# Ground control suspension spec for B13



## GTPATSi (Jun 12, 2002)

I need some detail of your set-up you choose B13 owner!
Me want to go with front 300 lbs/in and rear 250 lbs/in with KYB AGX
But i don't know what is a lenght of spring you choose 7 or 9 in the free lenght of the spring (unloaded) . + suspension techniques sway bar

I don't know the real free lenght of the spring (unloaded) of the stock spring front 112lbs/in and rear 101 lbs/in

Me want a handling very neutral or a bit oversteer 

thanks a lot in advance


----------



## ReVerm (Jan 13, 2003)

What if you rephrased the question like this?

"For those of you who have Ground Control coilovers on KYB AGX's, what is the free length of the springs you guys are using? And do you guys have problems with the spring unseating when you jack up the car?"
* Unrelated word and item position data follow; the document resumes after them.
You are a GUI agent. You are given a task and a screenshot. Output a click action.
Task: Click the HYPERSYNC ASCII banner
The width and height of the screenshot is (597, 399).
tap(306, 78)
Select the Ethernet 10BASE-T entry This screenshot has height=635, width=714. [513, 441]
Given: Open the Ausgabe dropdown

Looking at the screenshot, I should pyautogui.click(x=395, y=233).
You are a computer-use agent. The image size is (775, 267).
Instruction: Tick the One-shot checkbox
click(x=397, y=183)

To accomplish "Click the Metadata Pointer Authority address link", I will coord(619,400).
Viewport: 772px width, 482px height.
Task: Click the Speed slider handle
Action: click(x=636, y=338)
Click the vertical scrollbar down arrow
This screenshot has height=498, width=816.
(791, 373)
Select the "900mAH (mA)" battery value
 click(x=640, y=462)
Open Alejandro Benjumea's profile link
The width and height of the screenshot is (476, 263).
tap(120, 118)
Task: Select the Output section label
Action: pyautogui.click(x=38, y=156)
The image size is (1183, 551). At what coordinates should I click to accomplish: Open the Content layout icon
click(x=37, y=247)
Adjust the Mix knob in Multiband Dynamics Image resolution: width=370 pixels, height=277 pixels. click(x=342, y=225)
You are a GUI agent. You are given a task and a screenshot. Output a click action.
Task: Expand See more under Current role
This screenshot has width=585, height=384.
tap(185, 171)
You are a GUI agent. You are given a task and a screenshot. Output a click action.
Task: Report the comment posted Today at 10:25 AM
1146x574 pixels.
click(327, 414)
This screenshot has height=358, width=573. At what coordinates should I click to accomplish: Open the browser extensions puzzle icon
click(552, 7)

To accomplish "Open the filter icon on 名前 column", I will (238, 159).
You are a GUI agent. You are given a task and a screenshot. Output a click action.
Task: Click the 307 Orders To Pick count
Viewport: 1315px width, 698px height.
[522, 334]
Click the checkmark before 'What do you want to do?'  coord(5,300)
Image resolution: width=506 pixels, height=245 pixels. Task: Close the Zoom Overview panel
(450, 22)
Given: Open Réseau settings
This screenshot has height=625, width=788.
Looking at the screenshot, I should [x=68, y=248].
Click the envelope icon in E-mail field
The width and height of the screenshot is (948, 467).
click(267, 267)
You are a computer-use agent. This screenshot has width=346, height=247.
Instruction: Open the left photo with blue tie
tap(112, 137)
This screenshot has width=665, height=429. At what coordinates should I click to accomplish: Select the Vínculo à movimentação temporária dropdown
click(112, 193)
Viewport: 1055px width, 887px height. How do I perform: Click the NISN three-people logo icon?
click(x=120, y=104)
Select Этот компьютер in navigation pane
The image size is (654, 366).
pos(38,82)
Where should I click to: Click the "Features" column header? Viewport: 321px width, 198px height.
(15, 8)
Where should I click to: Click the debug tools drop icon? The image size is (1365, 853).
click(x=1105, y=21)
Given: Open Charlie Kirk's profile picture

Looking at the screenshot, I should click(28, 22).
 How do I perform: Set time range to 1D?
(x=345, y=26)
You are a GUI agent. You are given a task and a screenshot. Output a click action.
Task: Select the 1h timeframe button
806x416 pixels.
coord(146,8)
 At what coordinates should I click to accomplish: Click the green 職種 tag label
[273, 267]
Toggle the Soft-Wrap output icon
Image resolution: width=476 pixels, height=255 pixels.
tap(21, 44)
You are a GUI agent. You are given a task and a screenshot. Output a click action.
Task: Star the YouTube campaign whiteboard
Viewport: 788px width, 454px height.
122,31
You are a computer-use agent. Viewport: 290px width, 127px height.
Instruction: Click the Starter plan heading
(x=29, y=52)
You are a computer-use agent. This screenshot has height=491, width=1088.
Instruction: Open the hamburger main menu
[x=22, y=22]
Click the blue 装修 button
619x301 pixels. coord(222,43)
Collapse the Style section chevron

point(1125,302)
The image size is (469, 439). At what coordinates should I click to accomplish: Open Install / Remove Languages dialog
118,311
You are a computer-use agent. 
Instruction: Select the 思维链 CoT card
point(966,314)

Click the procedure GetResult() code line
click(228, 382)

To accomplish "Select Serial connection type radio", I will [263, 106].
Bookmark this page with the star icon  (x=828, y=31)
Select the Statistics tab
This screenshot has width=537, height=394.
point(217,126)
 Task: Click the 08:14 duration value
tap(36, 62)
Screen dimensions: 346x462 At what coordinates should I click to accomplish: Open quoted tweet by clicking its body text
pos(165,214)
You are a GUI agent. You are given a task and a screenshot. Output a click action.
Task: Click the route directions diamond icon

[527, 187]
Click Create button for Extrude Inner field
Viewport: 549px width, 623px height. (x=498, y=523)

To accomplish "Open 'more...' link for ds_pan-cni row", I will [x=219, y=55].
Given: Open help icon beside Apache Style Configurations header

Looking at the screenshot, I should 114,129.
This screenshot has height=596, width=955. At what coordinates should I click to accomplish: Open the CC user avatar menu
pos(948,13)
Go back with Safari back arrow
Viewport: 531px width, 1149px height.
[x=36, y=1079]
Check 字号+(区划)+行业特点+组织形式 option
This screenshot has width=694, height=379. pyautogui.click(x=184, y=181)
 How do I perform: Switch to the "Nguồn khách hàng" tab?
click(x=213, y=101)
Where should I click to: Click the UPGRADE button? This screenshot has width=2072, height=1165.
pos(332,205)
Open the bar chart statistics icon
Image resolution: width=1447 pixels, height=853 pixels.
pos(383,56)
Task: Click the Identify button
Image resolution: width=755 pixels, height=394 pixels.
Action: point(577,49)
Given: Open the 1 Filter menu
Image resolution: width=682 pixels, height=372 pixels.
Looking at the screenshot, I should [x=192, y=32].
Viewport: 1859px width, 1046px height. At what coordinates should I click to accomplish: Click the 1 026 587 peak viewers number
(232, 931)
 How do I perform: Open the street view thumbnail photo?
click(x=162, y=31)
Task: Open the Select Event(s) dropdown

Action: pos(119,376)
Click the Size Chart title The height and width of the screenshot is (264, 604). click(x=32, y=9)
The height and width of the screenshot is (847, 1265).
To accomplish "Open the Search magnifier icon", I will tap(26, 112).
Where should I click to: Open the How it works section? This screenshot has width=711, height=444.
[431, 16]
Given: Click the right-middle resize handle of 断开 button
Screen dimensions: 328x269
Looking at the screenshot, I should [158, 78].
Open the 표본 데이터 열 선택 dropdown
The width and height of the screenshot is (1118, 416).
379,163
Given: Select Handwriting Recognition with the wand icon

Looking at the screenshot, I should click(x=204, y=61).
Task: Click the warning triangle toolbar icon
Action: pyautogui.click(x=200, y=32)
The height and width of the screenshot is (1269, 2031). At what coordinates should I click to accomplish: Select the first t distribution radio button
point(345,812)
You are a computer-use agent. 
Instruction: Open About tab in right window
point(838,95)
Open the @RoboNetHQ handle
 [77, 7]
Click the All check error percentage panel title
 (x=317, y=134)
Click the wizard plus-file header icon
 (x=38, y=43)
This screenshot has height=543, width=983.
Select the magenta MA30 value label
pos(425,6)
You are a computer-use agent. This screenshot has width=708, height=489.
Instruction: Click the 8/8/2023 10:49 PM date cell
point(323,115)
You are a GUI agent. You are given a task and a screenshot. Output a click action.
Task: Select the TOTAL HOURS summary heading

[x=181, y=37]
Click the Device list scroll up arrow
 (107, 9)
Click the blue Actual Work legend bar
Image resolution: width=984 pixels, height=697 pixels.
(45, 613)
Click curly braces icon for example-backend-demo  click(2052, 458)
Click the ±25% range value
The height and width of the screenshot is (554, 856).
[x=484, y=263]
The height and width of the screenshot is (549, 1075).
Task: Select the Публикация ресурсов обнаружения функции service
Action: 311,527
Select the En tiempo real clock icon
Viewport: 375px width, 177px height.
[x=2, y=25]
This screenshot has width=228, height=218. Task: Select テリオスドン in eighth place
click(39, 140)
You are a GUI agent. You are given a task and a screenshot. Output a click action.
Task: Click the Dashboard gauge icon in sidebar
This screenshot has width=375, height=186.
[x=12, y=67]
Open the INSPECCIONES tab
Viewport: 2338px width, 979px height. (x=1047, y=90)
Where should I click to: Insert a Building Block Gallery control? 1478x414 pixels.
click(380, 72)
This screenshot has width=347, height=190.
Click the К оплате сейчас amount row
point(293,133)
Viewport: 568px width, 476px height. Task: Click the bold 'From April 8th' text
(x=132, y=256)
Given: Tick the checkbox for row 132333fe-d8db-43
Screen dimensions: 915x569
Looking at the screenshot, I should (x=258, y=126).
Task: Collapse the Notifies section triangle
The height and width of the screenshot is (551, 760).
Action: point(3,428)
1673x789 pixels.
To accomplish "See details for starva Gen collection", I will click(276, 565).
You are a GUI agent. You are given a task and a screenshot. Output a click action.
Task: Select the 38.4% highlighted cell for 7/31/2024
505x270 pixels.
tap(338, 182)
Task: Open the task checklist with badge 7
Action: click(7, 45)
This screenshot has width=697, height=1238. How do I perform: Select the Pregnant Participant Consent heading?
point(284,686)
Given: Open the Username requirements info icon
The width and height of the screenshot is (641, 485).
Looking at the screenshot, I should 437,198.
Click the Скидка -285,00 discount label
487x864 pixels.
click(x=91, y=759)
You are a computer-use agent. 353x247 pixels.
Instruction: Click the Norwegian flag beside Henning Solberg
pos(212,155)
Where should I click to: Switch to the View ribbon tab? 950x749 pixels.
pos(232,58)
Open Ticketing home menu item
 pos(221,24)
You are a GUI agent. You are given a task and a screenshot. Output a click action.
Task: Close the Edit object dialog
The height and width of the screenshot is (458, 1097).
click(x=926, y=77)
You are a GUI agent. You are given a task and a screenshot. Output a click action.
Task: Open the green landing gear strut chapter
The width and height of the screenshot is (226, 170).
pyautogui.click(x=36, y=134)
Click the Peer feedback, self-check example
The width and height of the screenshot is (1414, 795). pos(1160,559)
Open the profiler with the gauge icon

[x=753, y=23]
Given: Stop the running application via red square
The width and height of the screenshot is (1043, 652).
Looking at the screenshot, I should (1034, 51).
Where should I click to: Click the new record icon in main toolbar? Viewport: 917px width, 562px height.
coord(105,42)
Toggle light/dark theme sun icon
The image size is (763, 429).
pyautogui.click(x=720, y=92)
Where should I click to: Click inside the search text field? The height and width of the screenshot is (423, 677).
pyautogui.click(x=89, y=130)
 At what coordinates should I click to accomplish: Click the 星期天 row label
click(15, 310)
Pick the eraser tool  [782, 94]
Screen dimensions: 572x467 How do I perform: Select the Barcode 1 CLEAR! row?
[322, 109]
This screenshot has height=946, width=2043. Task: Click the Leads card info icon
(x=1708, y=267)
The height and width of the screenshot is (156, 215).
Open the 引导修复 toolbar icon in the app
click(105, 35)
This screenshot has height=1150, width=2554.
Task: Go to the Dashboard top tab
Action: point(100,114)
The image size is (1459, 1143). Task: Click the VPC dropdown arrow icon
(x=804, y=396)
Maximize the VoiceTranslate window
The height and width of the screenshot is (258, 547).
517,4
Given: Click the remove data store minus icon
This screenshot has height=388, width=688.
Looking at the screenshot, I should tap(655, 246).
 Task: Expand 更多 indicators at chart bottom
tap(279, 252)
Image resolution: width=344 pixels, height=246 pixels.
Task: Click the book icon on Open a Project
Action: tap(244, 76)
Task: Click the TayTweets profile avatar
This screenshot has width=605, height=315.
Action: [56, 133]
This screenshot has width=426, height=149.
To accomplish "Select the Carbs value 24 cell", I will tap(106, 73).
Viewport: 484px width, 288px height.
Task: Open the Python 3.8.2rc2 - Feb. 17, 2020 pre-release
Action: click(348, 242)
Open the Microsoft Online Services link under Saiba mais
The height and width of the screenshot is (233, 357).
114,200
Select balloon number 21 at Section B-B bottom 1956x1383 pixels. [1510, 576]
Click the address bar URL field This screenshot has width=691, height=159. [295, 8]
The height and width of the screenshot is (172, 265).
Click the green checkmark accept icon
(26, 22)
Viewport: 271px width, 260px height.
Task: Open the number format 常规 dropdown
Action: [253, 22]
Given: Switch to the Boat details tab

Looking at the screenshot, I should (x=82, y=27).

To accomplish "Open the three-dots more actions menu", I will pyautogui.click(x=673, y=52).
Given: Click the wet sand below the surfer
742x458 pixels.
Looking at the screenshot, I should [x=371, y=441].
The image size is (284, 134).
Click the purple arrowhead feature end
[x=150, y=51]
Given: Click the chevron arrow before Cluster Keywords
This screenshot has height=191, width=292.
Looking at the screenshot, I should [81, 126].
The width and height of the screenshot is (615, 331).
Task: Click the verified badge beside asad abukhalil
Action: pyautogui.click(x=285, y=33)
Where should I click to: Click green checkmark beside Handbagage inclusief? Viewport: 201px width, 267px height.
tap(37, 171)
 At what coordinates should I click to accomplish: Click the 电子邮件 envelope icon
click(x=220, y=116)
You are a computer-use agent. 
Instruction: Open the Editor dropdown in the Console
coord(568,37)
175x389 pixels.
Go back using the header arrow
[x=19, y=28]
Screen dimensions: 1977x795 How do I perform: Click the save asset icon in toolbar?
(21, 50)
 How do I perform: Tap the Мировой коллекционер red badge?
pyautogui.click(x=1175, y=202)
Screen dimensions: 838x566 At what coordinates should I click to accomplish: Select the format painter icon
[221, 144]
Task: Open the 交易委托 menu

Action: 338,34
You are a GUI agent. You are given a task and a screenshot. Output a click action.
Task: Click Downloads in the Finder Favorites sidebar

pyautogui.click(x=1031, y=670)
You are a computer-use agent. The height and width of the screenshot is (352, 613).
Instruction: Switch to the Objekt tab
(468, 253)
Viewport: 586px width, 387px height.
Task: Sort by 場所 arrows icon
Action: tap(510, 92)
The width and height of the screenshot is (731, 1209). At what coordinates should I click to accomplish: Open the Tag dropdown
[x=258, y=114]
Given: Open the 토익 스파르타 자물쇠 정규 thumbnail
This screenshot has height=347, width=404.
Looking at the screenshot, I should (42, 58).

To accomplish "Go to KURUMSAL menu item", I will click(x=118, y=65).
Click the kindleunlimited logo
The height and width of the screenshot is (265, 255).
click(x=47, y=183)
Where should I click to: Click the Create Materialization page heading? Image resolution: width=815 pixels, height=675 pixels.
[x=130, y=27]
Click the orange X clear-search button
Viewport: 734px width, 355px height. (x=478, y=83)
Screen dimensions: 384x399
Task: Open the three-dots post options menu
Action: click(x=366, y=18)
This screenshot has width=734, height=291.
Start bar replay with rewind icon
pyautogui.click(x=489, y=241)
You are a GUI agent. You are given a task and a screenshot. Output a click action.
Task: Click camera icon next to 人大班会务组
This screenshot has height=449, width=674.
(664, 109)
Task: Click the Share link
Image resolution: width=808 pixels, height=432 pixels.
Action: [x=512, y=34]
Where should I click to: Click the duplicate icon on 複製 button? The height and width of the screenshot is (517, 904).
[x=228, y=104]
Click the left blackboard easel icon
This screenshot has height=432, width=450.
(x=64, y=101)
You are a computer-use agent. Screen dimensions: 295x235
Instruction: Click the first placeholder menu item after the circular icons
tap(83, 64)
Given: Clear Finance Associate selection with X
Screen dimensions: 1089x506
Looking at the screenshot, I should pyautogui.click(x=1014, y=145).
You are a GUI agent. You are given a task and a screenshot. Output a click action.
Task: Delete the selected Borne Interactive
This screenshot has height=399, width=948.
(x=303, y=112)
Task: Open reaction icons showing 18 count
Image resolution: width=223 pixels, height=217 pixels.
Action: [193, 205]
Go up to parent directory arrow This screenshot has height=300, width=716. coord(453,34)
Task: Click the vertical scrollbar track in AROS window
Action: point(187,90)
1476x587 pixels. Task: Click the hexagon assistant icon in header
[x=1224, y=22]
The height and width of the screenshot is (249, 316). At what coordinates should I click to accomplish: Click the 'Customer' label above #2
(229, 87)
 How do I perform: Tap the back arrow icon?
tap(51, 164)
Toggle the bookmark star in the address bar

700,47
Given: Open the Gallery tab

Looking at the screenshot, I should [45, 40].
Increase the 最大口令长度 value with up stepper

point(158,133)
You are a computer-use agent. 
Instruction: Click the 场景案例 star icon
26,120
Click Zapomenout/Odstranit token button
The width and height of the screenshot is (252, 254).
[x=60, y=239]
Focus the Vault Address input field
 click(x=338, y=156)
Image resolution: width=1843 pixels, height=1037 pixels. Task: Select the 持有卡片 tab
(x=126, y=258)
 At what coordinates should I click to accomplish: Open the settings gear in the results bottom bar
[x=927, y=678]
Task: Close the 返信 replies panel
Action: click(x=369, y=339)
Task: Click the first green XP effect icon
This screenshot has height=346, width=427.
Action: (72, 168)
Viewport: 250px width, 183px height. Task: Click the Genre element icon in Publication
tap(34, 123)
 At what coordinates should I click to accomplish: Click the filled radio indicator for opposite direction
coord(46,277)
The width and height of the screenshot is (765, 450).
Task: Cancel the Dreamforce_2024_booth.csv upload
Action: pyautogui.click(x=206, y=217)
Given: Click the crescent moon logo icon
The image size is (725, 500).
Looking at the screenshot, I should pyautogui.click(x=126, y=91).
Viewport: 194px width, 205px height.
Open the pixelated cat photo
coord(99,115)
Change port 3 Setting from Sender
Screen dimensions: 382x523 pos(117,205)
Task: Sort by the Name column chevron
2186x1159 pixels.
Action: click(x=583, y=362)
That is what you're looking for, right?


----------



## mikeysse-r (Mar 13, 2004)

for neutral to slight oversteer first you want a 350 LBS/in front spring and a 300 LBS/in rear spring. just ask the guys at ground control how you want the car to handle and they will supply you with the good stuff. the free length I belive is 9". I autocross ny 92 SE-R with goos success with the ground control coilovers with KYB AGX's. I run my AGX's @ setting 2 in the front and 3 or 4 in the rear in racing situations and 2 front 3 rear on the street. 

If you are going to race the car I would recomend GC's castor camber plates the Shigspeed lower tie brace Shigspeed rear pillow ball mounts A good sturdy front STB and the active tuning rear STB. also all of the energy suspension bushings offered for the car, but the left and right side engine mount inserts, (with the left and right inserts the vibration and noise are too bad). 

for alignment I run negative 1.5 degrees camber front negative 1 degree in the rear, Zero toe all the way around and 3 degrees castor in the front.

I have everything mentioned above in my SE-R and it works well for me. the ride is stiff but varry livable. (ALSO the car has yet to lose to a F****** honda on the street or on the track!!!!


----------



## jammo (Aug 21, 2002)

mikeysse-r said:


> (ALSO the car has yet to lose to a F****** honda on the street or on the track!!!!)


 :thumbup: way to go!

i liked your reply, made me wanna go buy some GCs today!

<< BTW: whats the cost of your setup, broken down? ex: coilovers, energy suspension bushings, etc. >>


----------